Cameron has two major points: (1) The veto enables presidents to influence legislative outcomes; and (2) Divided government does not make governing impossible, it simply encourages more inter-branch bargaining.

Cameron begins with an empirical analysis of all 434 vetoes issued by U.S. presidents between the beginning of the Truman administration in 1945 and the end of the Bush administration in 1992. In his analysis he focuses particular attention on how veto rates are affected by unified or divided government as well as the relative importance of a piece of legislation. Cameron finds that vetoes on both major and minor legislation are rare under unified government. However, when government is divided and the legislation under consideration is important he finds that: (1) vetoes are not rare events -- his results show that the veto rate on "landmark" legislation under divided government is 20%; (2) vetoes are often part of veto chains -- a sequential bargaining process between Congress and the president; and (3) presidents routinely and successfully use vetoes to extract policy concessions from Congress --he finds that in 80% of re-passed bills Congress made some sort of concession.

Place in Literature:

  • Builds upon Neustadt's (1960) idea of presidential reputation as critical to bargaining power.
  • Agrees partly with Mayhew's (1991) claim that divided government does not decrease legislative productivity, but argues that divided government does influence the nature of those laws that are passed.
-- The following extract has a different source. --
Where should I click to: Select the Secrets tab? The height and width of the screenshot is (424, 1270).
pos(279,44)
More veto bargaining happens.
  • Embraces a preference driven approach to explaining outcomes of the U.S. lawmaking process (ala Krehbiel 1998)
  • Like all previous models, this is an explicitly unidimensional model (p 87).
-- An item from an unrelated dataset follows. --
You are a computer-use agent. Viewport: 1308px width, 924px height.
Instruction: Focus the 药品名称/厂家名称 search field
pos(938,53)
Three Models of Veto Bargaining

The three models in brief

  • Model 1 is the lit's Romer-Rosenthal model that Cameron seeks to replace
  • Models 2 and 3 are his replacements, which have three players: The floor median, the president, and the override pivot (i.e. the ideal point of the person who must approve a veto override)
  • Model 2 is used when the floor median is closer to the override pivot than to the president. In model 2, the floor will design a bill that it knows will be vetoed but hopes to override the veto (by winning over the override pivot but not the president). The focus here is not on the president, but on the override pivot. However, Congress is uncertain about the specific location of the override pivot; in each period, Nature randomly selects a new override pivot from the range of possible pivot points. As such, Congress selects a bill within the range of potential pivot points and keeps passing it (unamended) until the override pivot approves.
  • Model 3 is used when the president's ideal point is closer to the floor median than the override pivot is. Congress will try to pass something acceptable to the president. This may involve a long chain of bargaining. In contrast to Model 2, Congress amends the bill in each round of play; in model 2, failure to override was simply poor luck (Nature picked a more extreme override pivot that round), so amendment was unnecessary. But in model 3, a veto reveals information about the president's true ideal point, so Congress modifies its proposal accordingly.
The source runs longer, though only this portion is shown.